Along with being a contract between instructors and students, a syllabus is a way to help your students orient to a course by providing them, for example, with a sense of the atmosphere of the course, an understanding of the focus of the course, brief background information on a problem the course addresses, and your passion about the subject matter. It often provides resources to which they can refer during the semester, and the schedule therein contains guiding timeline information for them.
In addition to all the required elements of a syllabus, some of which express your objectives and goals for students, your syllabus should also be a reflection of your own understanding, enthusiasm, and passion for the subject matter. Even if you are teaching a course outside of your research area, or in an area of lesser interest to you, your syllabus should reflect your understanding of the importance of the subject matter.
In the syllabus, immediately before or after the course schedule, you are encouraged to include the following verbiage (or something similar):
“As the instructor for this course, I reserve the right to adjust this schedule in any way that serves the educational needs of the students enrolled in this course. –First M. Last.”

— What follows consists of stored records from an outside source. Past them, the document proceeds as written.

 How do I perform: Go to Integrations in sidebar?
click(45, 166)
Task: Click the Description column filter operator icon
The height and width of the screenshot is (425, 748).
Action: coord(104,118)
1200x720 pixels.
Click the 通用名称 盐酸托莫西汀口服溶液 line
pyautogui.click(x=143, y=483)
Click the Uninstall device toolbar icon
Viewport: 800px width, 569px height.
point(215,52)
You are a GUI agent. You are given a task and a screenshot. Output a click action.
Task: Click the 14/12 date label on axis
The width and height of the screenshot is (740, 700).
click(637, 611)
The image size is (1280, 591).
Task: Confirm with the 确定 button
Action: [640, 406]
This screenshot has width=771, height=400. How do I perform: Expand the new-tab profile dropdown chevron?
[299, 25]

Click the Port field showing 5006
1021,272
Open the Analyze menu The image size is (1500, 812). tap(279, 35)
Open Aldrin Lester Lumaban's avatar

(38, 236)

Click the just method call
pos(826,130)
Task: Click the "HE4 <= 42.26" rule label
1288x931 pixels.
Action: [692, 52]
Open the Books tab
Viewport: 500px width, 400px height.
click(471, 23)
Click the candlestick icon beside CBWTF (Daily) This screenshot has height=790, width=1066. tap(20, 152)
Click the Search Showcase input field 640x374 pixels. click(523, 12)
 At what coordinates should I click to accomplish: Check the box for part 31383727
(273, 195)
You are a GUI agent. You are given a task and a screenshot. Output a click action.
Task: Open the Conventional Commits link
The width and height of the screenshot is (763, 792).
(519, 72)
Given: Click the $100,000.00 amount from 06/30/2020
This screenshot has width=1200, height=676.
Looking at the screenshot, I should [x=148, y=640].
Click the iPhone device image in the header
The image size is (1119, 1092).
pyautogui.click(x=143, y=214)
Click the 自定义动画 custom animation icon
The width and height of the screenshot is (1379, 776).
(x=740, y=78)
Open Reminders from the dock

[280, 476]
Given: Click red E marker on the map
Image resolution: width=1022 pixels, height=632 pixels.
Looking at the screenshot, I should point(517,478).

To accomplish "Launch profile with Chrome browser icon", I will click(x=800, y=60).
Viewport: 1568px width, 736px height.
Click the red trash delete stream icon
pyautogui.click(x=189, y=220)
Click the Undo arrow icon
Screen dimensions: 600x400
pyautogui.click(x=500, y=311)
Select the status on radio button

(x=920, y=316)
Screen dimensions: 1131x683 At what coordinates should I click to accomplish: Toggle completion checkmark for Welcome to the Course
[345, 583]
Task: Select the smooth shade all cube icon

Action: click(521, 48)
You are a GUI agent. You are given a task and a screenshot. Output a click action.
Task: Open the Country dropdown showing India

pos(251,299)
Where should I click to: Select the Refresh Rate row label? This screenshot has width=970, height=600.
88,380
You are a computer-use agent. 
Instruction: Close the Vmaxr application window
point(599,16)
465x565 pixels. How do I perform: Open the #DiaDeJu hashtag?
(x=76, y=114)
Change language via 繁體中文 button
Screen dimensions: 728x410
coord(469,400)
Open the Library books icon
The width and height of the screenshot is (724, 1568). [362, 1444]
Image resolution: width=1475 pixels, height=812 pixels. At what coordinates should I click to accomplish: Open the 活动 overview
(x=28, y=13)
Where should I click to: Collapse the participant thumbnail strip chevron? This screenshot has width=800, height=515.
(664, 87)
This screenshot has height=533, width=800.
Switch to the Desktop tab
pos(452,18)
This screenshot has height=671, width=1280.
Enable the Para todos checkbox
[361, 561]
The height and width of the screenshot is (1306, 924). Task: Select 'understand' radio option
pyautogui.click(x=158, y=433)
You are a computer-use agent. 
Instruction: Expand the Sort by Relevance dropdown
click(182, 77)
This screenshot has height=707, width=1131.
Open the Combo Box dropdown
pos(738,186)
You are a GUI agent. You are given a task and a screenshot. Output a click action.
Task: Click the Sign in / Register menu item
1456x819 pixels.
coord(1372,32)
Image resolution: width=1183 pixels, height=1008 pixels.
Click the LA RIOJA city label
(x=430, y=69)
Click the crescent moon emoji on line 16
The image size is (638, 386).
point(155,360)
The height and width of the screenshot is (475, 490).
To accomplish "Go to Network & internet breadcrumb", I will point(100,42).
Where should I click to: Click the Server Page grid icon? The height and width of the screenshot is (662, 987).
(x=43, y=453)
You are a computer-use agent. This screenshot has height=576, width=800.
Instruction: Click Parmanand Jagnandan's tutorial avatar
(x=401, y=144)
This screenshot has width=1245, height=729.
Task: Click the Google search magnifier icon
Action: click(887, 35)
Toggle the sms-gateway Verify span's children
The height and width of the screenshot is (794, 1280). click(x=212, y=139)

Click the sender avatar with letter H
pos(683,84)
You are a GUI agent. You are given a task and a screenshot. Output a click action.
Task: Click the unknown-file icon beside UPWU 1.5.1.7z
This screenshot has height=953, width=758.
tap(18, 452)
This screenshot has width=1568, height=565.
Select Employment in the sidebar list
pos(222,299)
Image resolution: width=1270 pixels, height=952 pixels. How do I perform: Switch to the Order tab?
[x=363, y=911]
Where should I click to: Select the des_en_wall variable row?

It often happens that during in the semester, often around spring break in the spring semester or mid-semester in the fall, you will see that your syllabus needs to be tweaked. Perhaps you have received feedback from students about a matter or requested formative assessment of the course by your students; seen in formative assessments (non-graded quizzes, randomly accessed in large classes, for example) you have had students do, that students are not “getting” a key idea or problem solution; or having considered the experience, background, and needs of your students, you have noted that the syllabus should be tweaked. At that point, you may wish to revise your timeline, adding or subtracting tasks but not altering key aspects of the syllabus (i.e., adding or deleting an exam that counts for 10% of the grade).
Four times per semester, you will be asked to submit student grades via your MyMav grade roster: four weeks into the semester, at mid-term, and at the end of the semester (official grades). The first grades are intended to catch any students who are already falling behind, in order to proactively intervene. These grades can be an excellent “wake-up call” for students as well. Your assessment need not be elaborate, but rather anything to ascertain whether students understand key concepts introduced thus far.
At mid-semester you can again assess whether your students are falling behind. Interventions for at-risk students can help at these points, whether it be supplemental instruction, seeing you in your office face-to-face or virtually, seeking help from a librarian, or by seeing a counselor in the University Center.
Class Meeting Times
Faculty are required to adhere to the University’s official class meeting times. One-credit-hour classes meet for 50 minutes, and three-credit-hour Tuesday/Thursday classes meet for one hour and 20 minutes twice a week. It is important not to stay beyond the allotted class time, since some of your students will need the 10-minute break between classes to get to other classes and address personal needs.
Textbooks should be ordered in a timely manner. Usually a staff member in your department will be designated to order textbooks for you. Books from overseas require much longer lead time, so allow for that eventuality. Your own textbooks require special permission for use in your own courses. When choosing textbooks be aware of the retail price that students will have to pay. If there are comparable materials available at a lower price either in hard copy or online, consider those as well.